Transposon Drove the Domestication of Foxtail Millet

Foxtail millet was domesticated approximately 9,000 years ago (Diao and Jia 2017). As this is the cereal crop with small seeds, the first obstacle during its domestication would have been seed shattering, which would have made it extremely difficult to harvest the seeds. The loss of seed shattering must have greatly reduced seed loss and enhanced harvest efficiency and thus been a key early step toward domestication. Plant genomes generally contain numerous repeat sequences, composed mainly of different transposable elements. In maize, transposable elements comprise 85% of the genome (Schnable et al. 2009) and, as the most active factor in the maize genome, they played important roles in the domestication and improvement of this outcrossing species (Clark et al. 2006; Studer et al. 2011; Zhang et al. 2020). In contrast, in foxtail millet, only approximately 50% of the genome consists of transposable elements (Zhang et al. 2012; Mamidi et al. 2020), and it has been less clear whether transposable elements played a role during the domestication of this selfing species. In this study, we identified a transposon that was inserted into the second exon of sh1 and was responsible for the loss of natural seed shattering during foxtail millet domestication. This indicates that, as in maize, transposons did play an important role during domestication in foxtail millet: a Harbinger transposon drove the loss of seed shattering and thus probably initiated the domestication of this species. When the transposon insertion occurred in the foxtail millet sh1 gene, human selection might slowly sweep the diversity of sh1 and the transposable element insertion finally became fixed in this cereal during domestication.

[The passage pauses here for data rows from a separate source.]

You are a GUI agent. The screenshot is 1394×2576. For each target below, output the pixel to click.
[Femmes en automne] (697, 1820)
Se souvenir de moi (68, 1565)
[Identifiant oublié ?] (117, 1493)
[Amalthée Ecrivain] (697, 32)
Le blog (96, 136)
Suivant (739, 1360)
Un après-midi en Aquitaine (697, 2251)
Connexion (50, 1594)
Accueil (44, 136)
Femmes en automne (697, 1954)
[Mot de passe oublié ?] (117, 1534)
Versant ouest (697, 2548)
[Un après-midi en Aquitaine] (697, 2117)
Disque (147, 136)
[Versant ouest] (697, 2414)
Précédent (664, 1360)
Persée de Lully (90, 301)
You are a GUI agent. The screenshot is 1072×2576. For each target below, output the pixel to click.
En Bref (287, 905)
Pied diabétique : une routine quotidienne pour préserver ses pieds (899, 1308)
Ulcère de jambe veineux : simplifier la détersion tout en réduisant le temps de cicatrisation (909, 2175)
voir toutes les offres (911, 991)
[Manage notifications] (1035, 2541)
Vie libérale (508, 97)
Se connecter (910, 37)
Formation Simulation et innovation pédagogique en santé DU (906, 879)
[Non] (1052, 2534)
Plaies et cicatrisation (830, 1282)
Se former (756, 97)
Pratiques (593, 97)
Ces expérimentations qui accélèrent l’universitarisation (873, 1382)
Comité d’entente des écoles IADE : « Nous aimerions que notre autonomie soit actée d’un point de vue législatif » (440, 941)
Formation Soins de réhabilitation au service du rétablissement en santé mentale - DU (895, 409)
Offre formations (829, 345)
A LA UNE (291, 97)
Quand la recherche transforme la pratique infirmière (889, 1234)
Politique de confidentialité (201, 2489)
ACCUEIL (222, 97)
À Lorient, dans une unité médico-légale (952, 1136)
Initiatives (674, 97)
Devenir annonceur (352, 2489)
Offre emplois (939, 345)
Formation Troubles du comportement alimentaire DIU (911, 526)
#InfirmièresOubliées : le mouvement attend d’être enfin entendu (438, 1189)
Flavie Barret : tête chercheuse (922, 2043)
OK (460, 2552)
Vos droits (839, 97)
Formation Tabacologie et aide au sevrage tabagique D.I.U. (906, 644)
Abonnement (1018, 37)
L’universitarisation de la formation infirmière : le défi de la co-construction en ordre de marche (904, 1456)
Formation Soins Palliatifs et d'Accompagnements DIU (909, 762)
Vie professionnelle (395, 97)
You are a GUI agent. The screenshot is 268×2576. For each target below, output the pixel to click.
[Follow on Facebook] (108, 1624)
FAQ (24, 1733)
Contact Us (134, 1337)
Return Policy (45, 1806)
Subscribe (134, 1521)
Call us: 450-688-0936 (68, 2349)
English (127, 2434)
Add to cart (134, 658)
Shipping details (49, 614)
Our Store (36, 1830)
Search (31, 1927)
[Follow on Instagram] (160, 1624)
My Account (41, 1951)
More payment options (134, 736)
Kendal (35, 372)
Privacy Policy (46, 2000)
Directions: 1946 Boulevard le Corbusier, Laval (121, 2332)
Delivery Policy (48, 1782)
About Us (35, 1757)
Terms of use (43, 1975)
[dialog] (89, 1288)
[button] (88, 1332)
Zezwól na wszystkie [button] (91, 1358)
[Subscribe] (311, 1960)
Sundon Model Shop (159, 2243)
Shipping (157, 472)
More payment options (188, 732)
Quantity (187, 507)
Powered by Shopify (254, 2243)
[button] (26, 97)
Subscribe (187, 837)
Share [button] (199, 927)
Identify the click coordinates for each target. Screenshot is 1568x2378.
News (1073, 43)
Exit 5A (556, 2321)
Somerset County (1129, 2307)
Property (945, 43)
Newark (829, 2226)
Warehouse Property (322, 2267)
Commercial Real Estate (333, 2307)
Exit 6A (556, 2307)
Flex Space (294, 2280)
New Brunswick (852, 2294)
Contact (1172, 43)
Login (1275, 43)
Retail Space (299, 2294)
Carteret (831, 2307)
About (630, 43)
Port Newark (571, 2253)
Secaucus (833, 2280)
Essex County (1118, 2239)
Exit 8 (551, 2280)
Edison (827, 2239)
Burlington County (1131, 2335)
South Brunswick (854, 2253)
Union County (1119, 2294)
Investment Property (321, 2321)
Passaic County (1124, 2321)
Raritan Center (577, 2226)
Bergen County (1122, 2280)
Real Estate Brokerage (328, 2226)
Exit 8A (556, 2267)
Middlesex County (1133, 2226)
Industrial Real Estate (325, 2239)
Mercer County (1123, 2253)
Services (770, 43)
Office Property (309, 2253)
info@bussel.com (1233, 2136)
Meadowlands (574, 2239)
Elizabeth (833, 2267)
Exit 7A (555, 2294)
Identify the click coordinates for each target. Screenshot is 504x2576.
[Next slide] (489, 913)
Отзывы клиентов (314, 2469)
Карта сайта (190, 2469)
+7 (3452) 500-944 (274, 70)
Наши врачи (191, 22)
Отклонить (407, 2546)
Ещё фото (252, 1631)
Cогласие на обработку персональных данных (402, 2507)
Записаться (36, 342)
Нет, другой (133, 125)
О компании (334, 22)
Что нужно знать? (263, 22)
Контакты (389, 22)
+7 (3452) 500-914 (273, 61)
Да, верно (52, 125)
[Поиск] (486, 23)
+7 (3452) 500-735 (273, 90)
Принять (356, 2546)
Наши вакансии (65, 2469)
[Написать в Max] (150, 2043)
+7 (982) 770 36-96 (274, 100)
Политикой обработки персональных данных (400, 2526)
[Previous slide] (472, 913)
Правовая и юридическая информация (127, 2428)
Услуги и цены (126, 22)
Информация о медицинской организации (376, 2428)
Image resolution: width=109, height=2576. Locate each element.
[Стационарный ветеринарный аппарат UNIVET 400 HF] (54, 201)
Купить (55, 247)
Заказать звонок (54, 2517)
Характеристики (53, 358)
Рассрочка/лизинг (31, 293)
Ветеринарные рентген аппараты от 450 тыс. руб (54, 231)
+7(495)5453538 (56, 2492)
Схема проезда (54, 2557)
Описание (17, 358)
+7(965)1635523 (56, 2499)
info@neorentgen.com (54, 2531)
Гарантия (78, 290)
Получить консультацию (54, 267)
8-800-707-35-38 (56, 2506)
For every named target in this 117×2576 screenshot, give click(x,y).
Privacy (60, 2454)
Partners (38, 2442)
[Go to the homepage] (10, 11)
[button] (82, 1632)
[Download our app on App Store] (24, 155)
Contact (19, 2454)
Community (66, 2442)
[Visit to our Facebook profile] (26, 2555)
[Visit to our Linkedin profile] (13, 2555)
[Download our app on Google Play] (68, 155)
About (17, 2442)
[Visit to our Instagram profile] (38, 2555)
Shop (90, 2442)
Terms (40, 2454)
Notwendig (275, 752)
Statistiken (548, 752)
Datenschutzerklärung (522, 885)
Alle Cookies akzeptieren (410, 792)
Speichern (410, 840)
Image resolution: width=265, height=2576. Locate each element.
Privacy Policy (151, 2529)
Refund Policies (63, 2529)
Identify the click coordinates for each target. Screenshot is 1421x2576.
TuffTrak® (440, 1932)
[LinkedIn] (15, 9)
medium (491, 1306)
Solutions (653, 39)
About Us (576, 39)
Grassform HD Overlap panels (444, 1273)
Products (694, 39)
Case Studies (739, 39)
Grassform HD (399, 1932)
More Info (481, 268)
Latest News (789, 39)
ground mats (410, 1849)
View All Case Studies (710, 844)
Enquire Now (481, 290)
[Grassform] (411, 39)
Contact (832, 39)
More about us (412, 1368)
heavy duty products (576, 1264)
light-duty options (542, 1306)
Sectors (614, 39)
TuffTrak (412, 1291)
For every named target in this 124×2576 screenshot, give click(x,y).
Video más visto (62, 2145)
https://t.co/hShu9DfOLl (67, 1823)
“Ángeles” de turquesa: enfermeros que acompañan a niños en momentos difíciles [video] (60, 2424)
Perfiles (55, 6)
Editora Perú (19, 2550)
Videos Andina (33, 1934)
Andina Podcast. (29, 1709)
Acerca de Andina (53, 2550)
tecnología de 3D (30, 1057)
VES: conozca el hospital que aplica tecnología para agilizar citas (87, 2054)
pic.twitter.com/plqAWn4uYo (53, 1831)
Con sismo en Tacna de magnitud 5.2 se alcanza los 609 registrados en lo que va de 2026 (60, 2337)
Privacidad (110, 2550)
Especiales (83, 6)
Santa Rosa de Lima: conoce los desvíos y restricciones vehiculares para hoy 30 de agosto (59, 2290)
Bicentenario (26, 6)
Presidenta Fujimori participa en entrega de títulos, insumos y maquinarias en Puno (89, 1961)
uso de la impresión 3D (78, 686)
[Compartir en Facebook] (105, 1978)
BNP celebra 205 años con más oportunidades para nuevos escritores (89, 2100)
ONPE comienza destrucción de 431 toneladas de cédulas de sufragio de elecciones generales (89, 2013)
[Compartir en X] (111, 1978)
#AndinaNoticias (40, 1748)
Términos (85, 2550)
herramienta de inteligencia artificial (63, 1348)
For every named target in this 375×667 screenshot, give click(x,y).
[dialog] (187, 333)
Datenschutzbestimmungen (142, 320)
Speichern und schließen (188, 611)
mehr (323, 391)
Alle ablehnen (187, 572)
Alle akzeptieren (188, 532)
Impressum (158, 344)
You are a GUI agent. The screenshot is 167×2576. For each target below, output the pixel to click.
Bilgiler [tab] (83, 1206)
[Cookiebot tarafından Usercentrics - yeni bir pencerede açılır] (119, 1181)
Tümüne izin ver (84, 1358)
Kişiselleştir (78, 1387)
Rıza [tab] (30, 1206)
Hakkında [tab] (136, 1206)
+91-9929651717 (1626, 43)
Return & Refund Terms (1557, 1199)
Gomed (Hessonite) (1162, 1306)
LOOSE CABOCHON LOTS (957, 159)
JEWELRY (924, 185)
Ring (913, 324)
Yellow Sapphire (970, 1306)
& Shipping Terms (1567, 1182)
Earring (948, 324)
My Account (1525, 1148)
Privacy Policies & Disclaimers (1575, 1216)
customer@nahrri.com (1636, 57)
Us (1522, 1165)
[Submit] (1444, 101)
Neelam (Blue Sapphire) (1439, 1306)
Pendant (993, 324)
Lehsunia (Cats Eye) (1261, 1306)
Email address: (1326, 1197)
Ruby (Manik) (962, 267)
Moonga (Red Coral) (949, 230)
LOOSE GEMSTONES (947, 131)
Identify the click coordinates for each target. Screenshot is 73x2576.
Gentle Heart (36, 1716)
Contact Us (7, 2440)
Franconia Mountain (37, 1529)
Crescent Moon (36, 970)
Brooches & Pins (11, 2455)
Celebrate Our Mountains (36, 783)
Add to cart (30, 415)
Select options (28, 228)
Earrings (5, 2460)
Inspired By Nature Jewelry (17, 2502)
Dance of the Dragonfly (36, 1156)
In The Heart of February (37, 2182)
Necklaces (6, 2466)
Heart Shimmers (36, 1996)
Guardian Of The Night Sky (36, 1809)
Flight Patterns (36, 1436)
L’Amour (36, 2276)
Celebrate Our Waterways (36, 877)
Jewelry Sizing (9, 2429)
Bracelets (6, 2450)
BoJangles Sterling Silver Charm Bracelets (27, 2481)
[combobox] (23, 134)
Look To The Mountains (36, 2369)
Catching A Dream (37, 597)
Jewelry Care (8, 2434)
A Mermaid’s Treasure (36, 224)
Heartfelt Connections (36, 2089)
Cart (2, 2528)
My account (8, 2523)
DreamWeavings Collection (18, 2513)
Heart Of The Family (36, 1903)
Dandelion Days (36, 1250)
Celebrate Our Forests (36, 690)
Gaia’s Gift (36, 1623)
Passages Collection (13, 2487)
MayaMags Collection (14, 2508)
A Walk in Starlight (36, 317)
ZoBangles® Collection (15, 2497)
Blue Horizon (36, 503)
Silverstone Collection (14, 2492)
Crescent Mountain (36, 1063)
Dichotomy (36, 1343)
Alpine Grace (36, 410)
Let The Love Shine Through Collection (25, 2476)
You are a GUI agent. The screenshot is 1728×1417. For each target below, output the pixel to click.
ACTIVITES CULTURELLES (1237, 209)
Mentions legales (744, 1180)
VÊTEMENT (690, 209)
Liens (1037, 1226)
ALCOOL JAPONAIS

Even though foxtail millet is a selfing species, we detected a gene flow from domesticated foxtail millet to wild green millet in this study: one wild green millet, E28, was grouped with domesticated foxtail millets based on the sh1 sequence (fig. 6b and supplementary table S3, Supplementary Material online). This green millet harbored the transposable element insertion in sh1 and had nonshattering seeds (supplementary fig. S9, Supplementary Material online).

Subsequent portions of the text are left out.